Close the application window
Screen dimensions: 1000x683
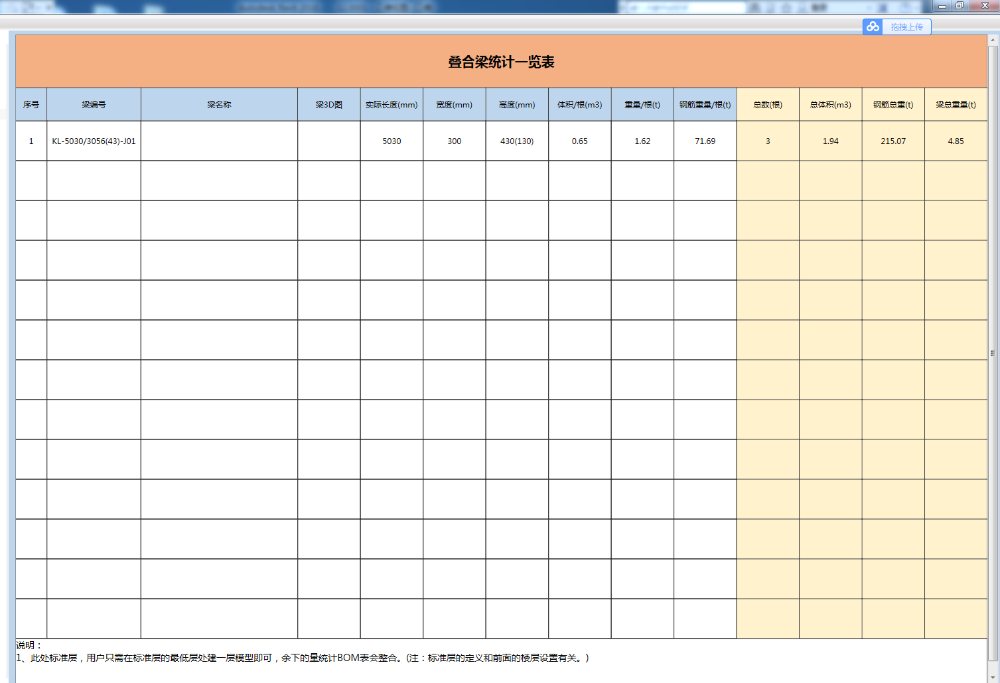[x=984, y=6]
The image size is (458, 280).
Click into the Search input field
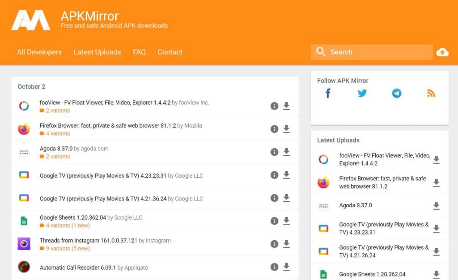(378, 52)
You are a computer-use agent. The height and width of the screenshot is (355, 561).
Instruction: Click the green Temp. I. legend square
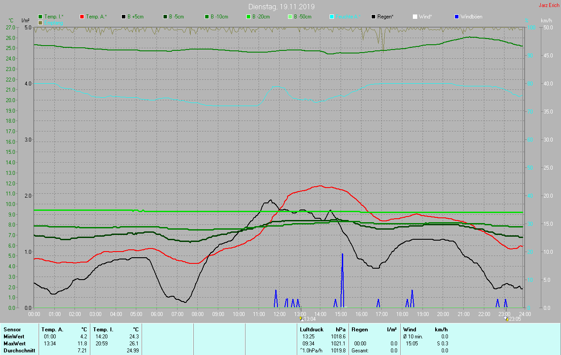40,17
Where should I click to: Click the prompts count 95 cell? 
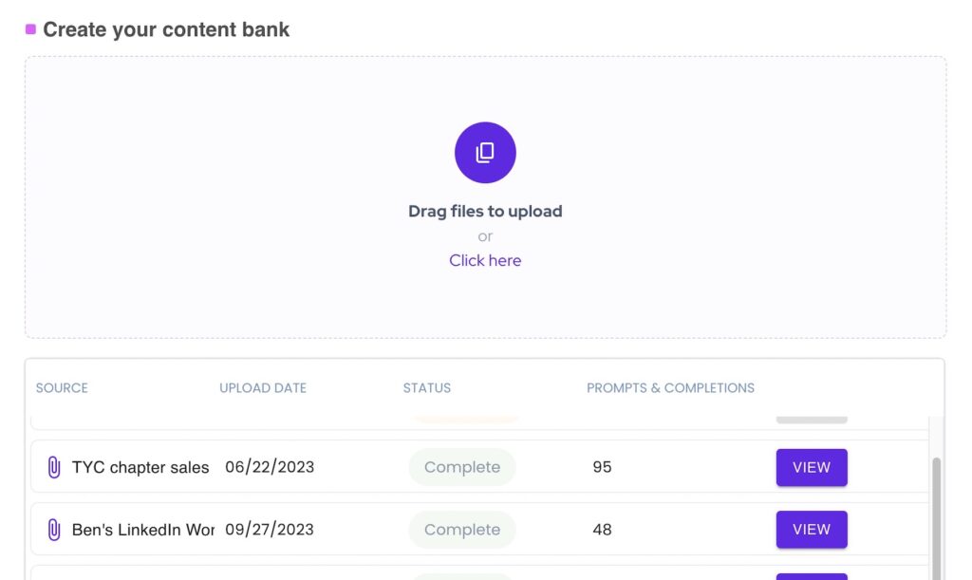(x=602, y=467)
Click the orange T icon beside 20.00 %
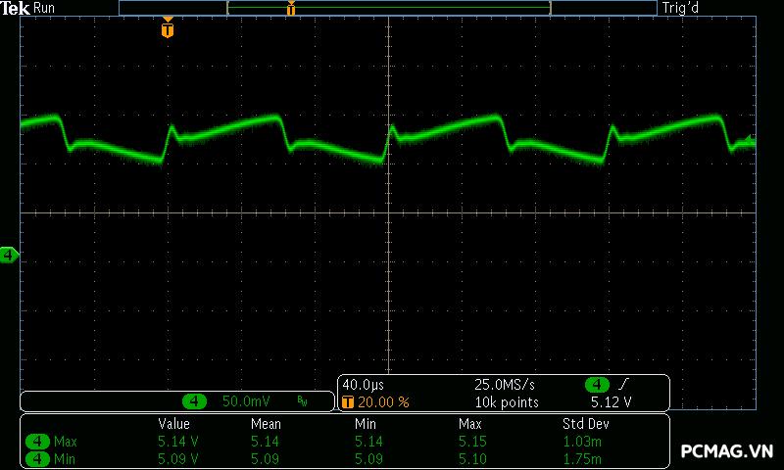The height and width of the screenshot is (470, 784). pyautogui.click(x=347, y=402)
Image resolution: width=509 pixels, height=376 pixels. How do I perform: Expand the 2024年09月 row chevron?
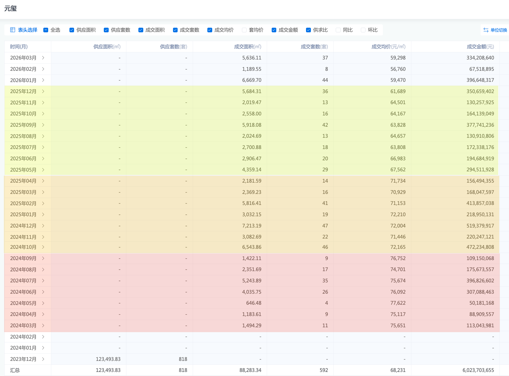click(43, 258)
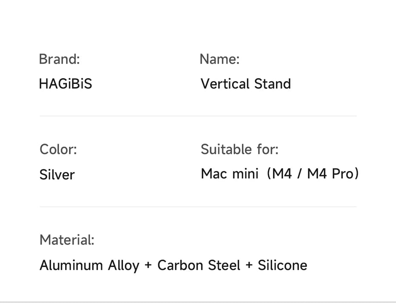
Task: Click the gray bar at the bottom
Action: tap(198, 301)
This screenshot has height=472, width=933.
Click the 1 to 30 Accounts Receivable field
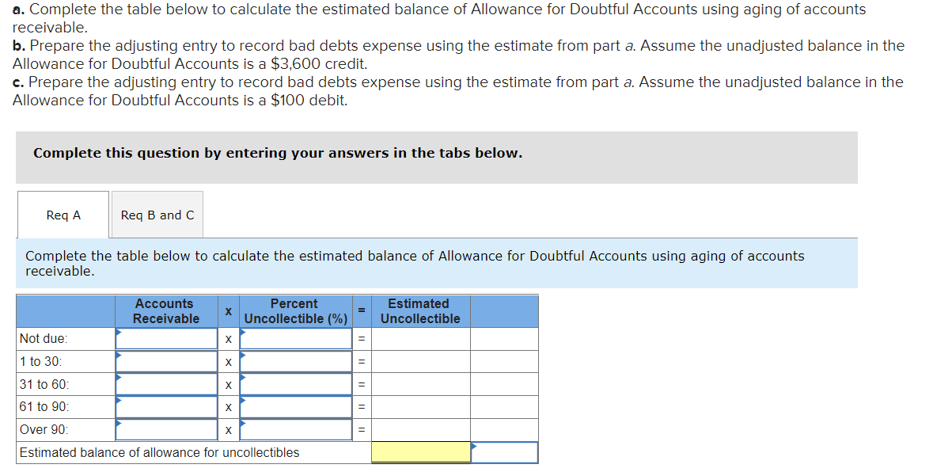pos(166,361)
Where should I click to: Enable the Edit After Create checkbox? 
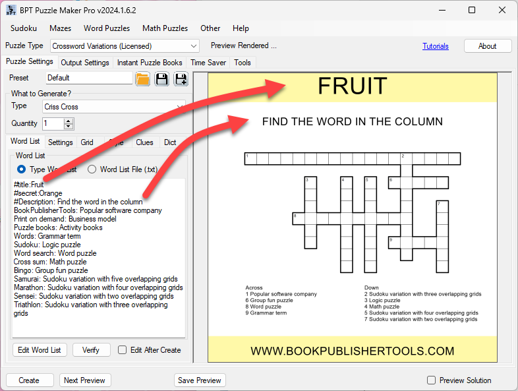click(122, 350)
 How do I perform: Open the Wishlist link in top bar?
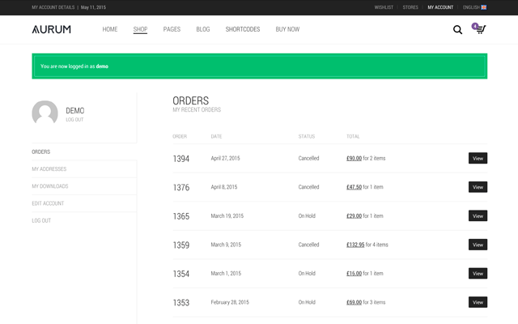click(384, 7)
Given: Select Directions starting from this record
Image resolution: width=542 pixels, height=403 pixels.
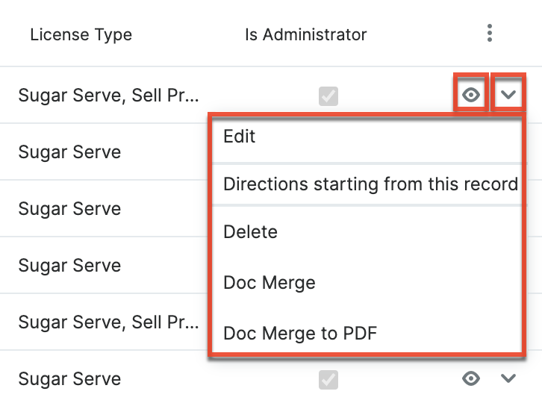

---------------

→ What the task requires: Extract every line of text from the records above, word for word and in the original order, omitting the pictures.

→ Task result:
Close the application window
Screen dimensions: 1000x683
[x=984, y=6]
The image size is (458, 280).
Click into the Search input field
(378, 52)
You are a computer-use agent. The height and width of the screenshot is (355, 561).
Instruction: Click the green Temp. I. legend square
40,17
Where should I click to: Click the prompts count 95 cell? 
(x=602, y=467)
Click the orange T icon beside 20.00 %
The height and width of the screenshot is (470, 784). pyautogui.click(x=347, y=402)
Image resolution: width=509 pixels, height=376 pixels. How do I perform: Expand the 2024年09月 row chevron?
click(43, 258)
Task: Click the gray bar at the bottom
Action: tap(198, 301)
This screenshot has height=472, width=933.
Click the 1 to 30 Accounts Receivable field
pos(166,361)
Where should I click to: Enable the Edit After Create checkbox? 
click(122, 350)
 How do I perform: Open the Wishlist link in top bar?
click(384, 7)
Given: Select Directions starting from this record
Image resolution: width=542 pixels, height=403 pixels.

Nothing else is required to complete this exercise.